In Venere privata Scerbanenco, nato a Kiev da madre romana e padre ucraino e milanese dal compimento del sedicesimo anno d’età, ci presenta Duca Lamberti, medico radiato dall’ordine dopo aver praticato l’eutanasia su una donna molto malata presso la clinica in cui prestava servizio. La sua prima indagine è legata ad un corpo, quello di Alberta, ritrovato senza vita. La giovane donna si è suicidata oppure la scena del delitto è stata montata ad arte? Davide, l’uomo che l’ha vista per ultimo da viva e che da quel giorno vive attaccato alla bottiglia di whisky, è preda dei sensi di colpa per non averla salvata o per averla uccisa?
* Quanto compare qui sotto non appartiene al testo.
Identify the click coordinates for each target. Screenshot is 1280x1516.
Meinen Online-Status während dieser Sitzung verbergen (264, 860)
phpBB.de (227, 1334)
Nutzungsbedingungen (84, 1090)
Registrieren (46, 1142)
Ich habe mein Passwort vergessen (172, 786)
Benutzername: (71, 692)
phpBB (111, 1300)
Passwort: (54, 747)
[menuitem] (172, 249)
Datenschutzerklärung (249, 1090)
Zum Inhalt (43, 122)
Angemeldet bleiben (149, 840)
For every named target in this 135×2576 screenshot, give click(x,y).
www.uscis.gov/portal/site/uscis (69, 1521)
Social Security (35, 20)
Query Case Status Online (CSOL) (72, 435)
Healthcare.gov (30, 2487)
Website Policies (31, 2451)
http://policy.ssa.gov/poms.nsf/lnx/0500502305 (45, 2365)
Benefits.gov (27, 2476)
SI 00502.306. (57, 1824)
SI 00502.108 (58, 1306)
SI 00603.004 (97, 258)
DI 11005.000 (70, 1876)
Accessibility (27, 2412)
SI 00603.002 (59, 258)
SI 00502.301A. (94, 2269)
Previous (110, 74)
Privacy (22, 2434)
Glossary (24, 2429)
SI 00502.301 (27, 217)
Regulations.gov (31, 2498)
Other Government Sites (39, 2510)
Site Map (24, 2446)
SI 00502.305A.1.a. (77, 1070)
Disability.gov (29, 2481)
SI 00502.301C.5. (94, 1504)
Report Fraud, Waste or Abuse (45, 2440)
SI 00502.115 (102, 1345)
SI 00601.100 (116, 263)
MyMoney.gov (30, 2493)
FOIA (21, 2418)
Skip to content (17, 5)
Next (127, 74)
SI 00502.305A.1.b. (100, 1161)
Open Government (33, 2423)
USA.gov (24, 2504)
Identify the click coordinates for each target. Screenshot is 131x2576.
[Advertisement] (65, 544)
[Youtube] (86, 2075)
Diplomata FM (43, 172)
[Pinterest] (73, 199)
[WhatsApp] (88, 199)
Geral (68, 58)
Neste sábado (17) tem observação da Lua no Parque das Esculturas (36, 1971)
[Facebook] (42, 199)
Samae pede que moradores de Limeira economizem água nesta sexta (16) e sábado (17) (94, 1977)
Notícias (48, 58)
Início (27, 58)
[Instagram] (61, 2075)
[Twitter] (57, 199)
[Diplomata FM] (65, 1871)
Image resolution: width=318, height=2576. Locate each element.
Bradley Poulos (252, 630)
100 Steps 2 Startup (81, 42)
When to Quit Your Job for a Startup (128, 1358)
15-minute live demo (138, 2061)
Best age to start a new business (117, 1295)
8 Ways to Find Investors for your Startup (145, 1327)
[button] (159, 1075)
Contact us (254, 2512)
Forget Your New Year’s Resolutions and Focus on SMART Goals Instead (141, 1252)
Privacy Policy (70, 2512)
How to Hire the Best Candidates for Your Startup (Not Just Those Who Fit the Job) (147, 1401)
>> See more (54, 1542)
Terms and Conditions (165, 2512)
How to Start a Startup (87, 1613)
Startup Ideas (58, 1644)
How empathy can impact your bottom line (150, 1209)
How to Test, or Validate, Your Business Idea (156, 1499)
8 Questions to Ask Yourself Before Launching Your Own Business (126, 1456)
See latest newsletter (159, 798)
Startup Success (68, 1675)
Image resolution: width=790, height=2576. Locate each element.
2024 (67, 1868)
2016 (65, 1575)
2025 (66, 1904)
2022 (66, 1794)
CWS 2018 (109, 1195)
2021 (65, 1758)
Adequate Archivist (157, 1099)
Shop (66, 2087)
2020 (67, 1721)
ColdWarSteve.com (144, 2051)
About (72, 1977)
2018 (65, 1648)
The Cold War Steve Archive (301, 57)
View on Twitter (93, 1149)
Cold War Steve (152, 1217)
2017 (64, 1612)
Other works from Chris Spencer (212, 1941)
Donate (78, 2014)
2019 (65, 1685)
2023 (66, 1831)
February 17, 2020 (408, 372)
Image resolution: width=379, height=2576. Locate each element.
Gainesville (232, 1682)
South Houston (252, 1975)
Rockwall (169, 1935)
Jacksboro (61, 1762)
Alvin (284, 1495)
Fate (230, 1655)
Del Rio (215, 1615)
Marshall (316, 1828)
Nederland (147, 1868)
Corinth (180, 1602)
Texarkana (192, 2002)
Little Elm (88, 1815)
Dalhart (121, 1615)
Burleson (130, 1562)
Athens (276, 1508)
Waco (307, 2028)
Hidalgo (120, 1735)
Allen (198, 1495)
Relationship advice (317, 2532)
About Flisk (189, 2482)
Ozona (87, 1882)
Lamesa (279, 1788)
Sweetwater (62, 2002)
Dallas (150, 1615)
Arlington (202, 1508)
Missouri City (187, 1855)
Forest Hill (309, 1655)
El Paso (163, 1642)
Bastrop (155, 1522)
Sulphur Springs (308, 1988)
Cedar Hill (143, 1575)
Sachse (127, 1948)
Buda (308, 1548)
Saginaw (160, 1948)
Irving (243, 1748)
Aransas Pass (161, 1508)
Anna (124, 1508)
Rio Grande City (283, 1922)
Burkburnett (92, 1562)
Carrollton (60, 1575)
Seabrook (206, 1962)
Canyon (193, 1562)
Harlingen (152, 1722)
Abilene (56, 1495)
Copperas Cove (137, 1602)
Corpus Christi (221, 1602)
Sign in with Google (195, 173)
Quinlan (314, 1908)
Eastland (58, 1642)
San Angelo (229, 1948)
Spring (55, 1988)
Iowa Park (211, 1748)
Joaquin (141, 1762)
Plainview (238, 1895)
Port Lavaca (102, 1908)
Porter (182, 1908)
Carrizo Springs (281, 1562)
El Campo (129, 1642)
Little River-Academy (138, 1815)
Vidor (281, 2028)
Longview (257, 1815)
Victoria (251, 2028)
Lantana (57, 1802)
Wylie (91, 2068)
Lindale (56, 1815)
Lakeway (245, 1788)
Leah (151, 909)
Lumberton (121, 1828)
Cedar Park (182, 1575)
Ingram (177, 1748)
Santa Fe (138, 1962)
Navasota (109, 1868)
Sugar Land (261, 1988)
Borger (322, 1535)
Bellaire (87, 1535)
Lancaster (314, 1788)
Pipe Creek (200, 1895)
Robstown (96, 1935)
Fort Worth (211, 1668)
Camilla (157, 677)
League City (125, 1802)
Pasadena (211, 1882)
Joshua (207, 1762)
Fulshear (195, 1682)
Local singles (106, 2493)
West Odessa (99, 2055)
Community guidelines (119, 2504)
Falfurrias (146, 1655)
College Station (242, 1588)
Quella di Scerbanenco è scrittura vera, è forma intrecciata al contenuto, psicologia che fa da colonna vertebrale ad un noir, genere elegantissimo, dalle molte sfaccettature ma tutte contemporanee. Scerbanenco ha scritto tantissimo. È morto, ancora giovane, nel 1969. Nei suoi ritratti c’è una Milano geografica che oggi non c’è più, è cambiata, eppure il sapore, gli odori, i ritmi, i segreti, le interruzioni esistenziali e le accelerazioni emotive che appartengono a questa metropoli ricca di contraddizioni sono tangibili, le parole tridimensionali, il fascino ambiguo e irresistibile.